Il sergente Gordon Fairfield Clark disse al colonnello Eugene Dawson: — L’avevo sul mirino, e poi, zac, è sparito. Scomparso di punto in bianco. Sono pronto a giurare che non si è mosso. L’avevo già visto muoversi. I mostri sono velocissimi, è vero, ma sono riuscito a vederlo. Era come uno di quei fumetti dove il disegnatore, per indicare qualcosa che va in fretta, fa delle spirali. Ma quando stavo per sparargli, ed è scomparso, non ho visto nessun movimento indistinto. È scomparso, tutto qui.
— Vi aveva visto, sergente?
— Io non credo, signor colonnello. Ero ben nascosto e mimetizzato. E non mi sono spostato di un millimetro. Ho solo puntato il lanciarazzi.
— Allora avrà visto uno dei vostri uomini.
— Signor colonnello, i miei uomini li ho addestrati tutti io. Non occorre che vi dica altro. Mi conoscete e sapete che non sono né tenero né di facile contentatura. No, quando i miei uomini stanno nascosti, nessuno riesce a vederli o a sentirli.
— Pure, qualcosa dovrà bene aver visto, o sentito. Ha avuto sentore del pericolo ed è sparito. Siete sicuro di questa sparizione, sergente?
— Vi do la mia parola, signor colonnello.
Dawson stava seduto su un tronco d’albero. Si chinò a raccogliere un ramoscello e cominciò a piegarlo e a ridurlo in pezzetti. Clark stava accovacciato immobile vicino al lanciarazzi.
— Sergente — riprese il colonnello — non so proprio cosa diavolo fare né pensare. Nessuno sa cosa fare. Appena scoviamo un mostro, prima di fare in tempo a stenderlo, zac, quello scompare. Ne abbiamo scovati parecchi, e sono sicuro che siamo in grado di sterminarli, con tutti gli uomini e le armi che abbiamo. Ma finora non siamo riusciti a eliminarne uno che sia uno. Se ci fosse il tempo di far evacuare gli abitanti della zona, per poi bombardarla, tutto si risolverebbe in quattro e quattr’otto. Ma non c’è il tempo, e poi di sfollati da sistemare ne abbiamo già abbastanza.
— Ma anche se riuscissimo a farne fuori qualcuno, signor colonnello…
— Giusto. Se anche riuscissimo a far fuori quelli che abbiamo scovato e che sono scomparsi, il problema non sarebbe risolto. Ne resterebbero centinaia in libertà, e fra un mese diventeranno migliaia, e mentre noi cerchiamo di stanarli in montagna, loro magari scendono in pianura e distruggono qualche accampamento militare o s’intrufolano nelle città.
— Signor colonnello, è peggio che nel Vietnam, ve lo dico io. E sì che nel Vietnam c’era poco da scherzare.
— Finora nessuno è riuscito a farcela — disse il colonnello, alzandosi. — E anche questa volta riusciremo a cavarcela. Ma dobbiamo prima scoprire come. Tutte le armi e tutti i trabocchetti del mondo non serviranno, se non scopriamo il sistema di evitare che spariscano proprio quando li teniamo sotto tiro.

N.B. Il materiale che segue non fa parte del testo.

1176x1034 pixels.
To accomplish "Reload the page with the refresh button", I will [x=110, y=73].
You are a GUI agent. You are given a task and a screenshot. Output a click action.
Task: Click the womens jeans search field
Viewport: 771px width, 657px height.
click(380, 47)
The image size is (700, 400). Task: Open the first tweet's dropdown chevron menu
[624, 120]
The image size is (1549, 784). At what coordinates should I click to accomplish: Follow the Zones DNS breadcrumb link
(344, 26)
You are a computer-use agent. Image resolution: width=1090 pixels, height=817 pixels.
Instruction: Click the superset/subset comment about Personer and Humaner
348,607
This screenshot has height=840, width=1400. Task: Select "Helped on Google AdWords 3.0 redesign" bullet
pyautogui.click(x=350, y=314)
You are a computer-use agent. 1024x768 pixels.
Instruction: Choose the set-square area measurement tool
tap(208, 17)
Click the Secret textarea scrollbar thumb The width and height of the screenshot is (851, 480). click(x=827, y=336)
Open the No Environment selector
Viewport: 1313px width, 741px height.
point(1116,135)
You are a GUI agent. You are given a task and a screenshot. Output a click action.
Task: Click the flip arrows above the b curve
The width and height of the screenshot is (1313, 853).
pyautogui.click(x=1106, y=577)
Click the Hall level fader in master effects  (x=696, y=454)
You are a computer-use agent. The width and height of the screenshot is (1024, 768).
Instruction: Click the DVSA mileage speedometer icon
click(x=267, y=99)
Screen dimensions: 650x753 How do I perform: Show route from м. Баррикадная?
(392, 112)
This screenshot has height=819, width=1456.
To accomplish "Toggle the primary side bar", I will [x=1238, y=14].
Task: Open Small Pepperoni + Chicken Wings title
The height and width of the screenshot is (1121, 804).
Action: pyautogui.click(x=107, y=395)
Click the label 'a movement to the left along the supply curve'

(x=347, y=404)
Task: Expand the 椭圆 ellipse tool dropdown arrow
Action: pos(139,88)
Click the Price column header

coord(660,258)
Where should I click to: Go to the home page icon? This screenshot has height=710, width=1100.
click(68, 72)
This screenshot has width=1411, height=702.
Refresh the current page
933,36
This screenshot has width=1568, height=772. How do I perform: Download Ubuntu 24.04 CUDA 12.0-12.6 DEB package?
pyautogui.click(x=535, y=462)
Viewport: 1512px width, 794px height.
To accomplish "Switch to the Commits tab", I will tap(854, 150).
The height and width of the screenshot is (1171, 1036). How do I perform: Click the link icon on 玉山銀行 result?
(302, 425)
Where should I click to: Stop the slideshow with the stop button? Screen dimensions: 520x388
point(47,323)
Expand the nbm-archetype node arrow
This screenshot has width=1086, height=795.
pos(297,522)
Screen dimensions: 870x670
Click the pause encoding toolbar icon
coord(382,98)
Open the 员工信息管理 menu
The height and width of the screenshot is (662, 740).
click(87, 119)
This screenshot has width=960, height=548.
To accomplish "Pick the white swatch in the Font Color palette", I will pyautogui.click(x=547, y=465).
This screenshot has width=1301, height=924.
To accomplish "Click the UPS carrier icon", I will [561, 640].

Anche il sergente si alzò, mettendosi sottobraccio il lanciarazzi.
— Be’, torniamo al lavoro — disse.
— Avete visto un fotografo, nei paraggi?
— Un fotografo? Che fotografo? Non ho visto nessun fotografo, io.
— Ha detto di chiamarsi Price e di dipendere da un’agenzia stampa — spiegò il colonnello. — Si è perso e ho già dato ordine che lo cerchino.
— Se lo trovo, gli metto il sale sulla coda — disse il sergente.